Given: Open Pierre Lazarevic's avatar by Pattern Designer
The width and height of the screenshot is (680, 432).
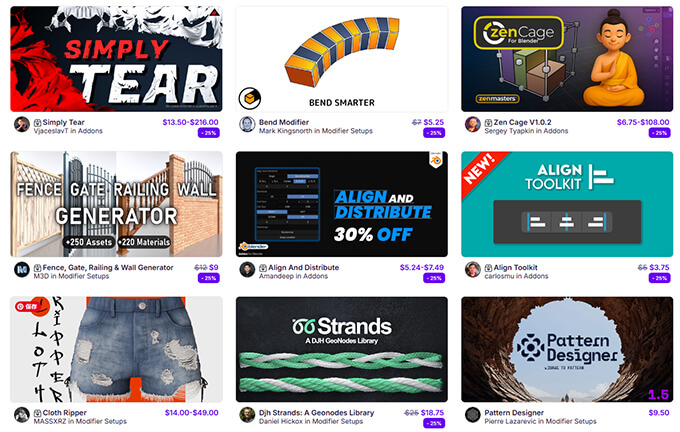Looking at the screenshot, I should (473, 415).
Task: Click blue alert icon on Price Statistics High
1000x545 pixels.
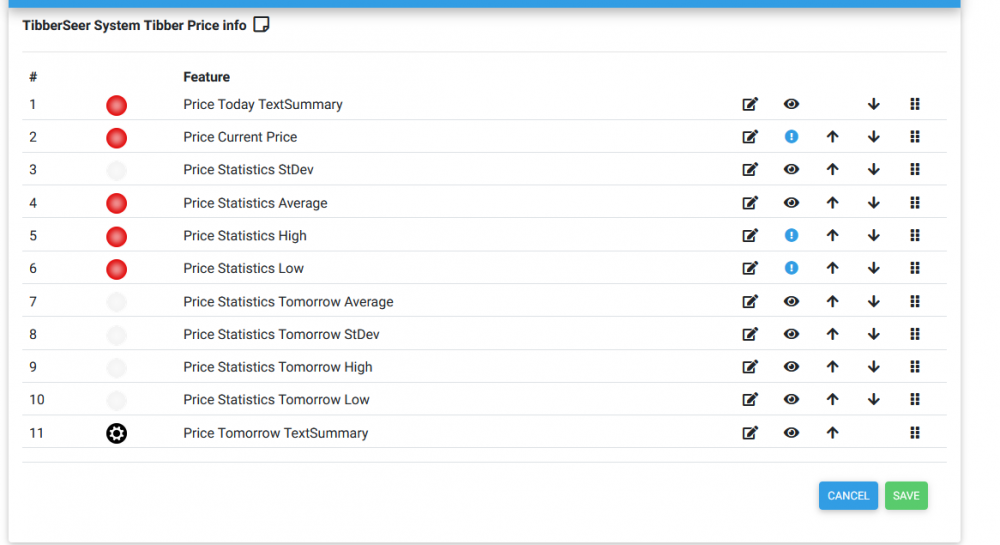Action: [x=791, y=236]
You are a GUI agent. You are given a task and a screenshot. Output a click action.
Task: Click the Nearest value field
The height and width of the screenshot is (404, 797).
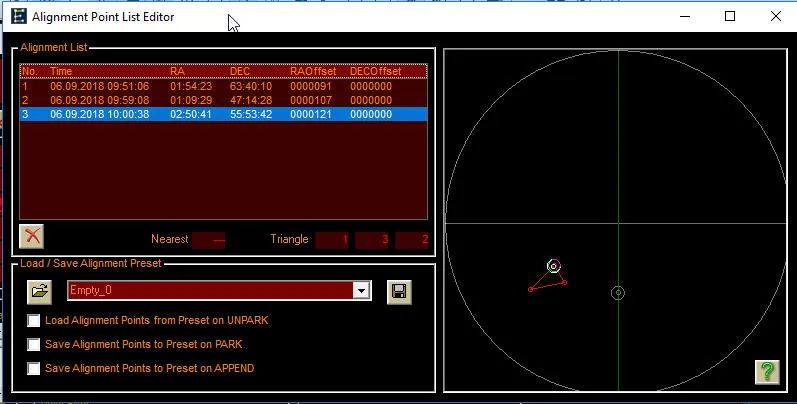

What to produce
Skip every picture and retype only the lines from the line with "Task: Click blue" through the last line of the listing, both ends included, exactly as they appear.

Written answer
Task: Click blue alert icon on Price Statistics High
1000x545 pixels.
Action: [x=791, y=236]
You are a GUI agent. You are given a task and a screenshot. Output a click action.
Task: Click the Nearest value field
The height and width of the screenshot is (404, 797).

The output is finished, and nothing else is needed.